The flag-score that opens composer and sound-artist Raven Chacon’s exhibition at Swiss Institute—featuring work made over the past twenty-five years alongside a new sound and video installation—is a miniature portrait of his career. American Ledger No. 1 (Army Blanket) (2020), a graphic history of the United States in the form of an army blanket, is embossed with icons of waves, flames, police whistles, wood-chopping axes, and a fractured city skyline. Chacon’s main interests are all there: notation in the expanded field, the interplay of various mediums, the embeddedness of sound and landscape, and the malleability of map and territory. Working with post-Cagean aesthetics yet advancing them within a Diné/Navajo context, Chacon’s work suggests that notation is an imposition onto sound comparable to colonialism’s imposition onto the land.

The opening room contains the installation Still Life No. 3 (2015), in which a series of glass panels mounted onto the walls and engraved with white fonts tell the Diné Bahane’ creation myth, which describes the birth of light and color in worlds below ours, the raising of the waters, and the formation of mountains and celestial bodies. The transparent and reflective surface makes the glossy text intentionally difficult to read, as though to indicate that these words are also vulnerable to dissolution. This disorienting transmission is paired with a row of speakers forming an arch that almost reaches through the windows facing St Marks Place. Separated like the frames of a film, these amplifiers express as sculptural gradients the morphology of duration: each one sounds the mythic text at different instants, the delayed voices of a Diné woman echoing in and out of phase and into a single indistinct murmur.

Report (2001/15) extends Chacon’s critique of the constraints of conventional musical objects. Here, he uses firearms as instruments—indicated both in framed prints of its scores and a single-channel video documenting a performance of the piece at a firing range—to satirize the obedient, military training of chamber musicians while pointing at the broader violence inscribed in transcription itself, which flattens the multiplicity of sound to a defined range of signs and brings all unstable variations of performance back to a stable and controlled form. Instead, Chacon’s oblong, constellated drawings tend to collapse staff sheets into a lusher topology. Reminiscent of Fluxus event scores or Pauline Oliveros’s sonic meditations, works like Duet (2000) and Vertical Neighbors (2024), the latter painted as a graphic mural on an exterior terrace wall, instruct performers to “play” non-sonorous elements like silence, gesture, concept, and feeling.

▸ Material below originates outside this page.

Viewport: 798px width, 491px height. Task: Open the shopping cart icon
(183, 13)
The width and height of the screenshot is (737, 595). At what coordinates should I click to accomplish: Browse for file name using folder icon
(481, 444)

On the second floor, “Field Recordings” (1999), a series of pictographic flexi-discs, shows the dry canyons of the American Southwest while headphones play field recordings made in those spaces. Instead of straightforward indexes of the terrain, however, these audio works foreground the microphone and its interferences: the very technology of capture. There is still a transfer between the soil and the sound, but it is fuzzy and nonlinear. Rather than the calm of the canyons, we hear the layered noises of a crowded street, honking automobiles, industrial machinery, and barking dogs that break the illusion of sublimity and double as a metaphor for the destructive expropriations of colonial modernity. When counterposed to the images, this interpolated sonic data suggests that noise is latent within even the quietest landscapes.

Cordoned off by a translucent curtain hung in a circle in the middle of the room is a ghostly choir. For Four (Caldera) (2024) is a four-piece sung by women—each centered in a television screen suspended within the curtain—standing in a volcanic valley in New Mexico. The women sing in response to the silhouette of the mountain range they are looking at while rotating around their own axis, as if the land itself was a form of notation. This circulatory operation is repeated in the presentation of the videos, which sync and de-sync as the monitors turn on and off in clockwise motion. Here the colonization of the land is materialized both in its horizon and in the elegiac figures who interpret it. The imprecise counterpoint of voices, based on the relational dissonances between the four women, produces a pristine sort of bulb. The soprano improvisations and silver timbres point more directly to their conditioning than that of the land, yet Chacon’s piece suggests that the land remembers, embodies, and propagates its affects through the singers’ throats.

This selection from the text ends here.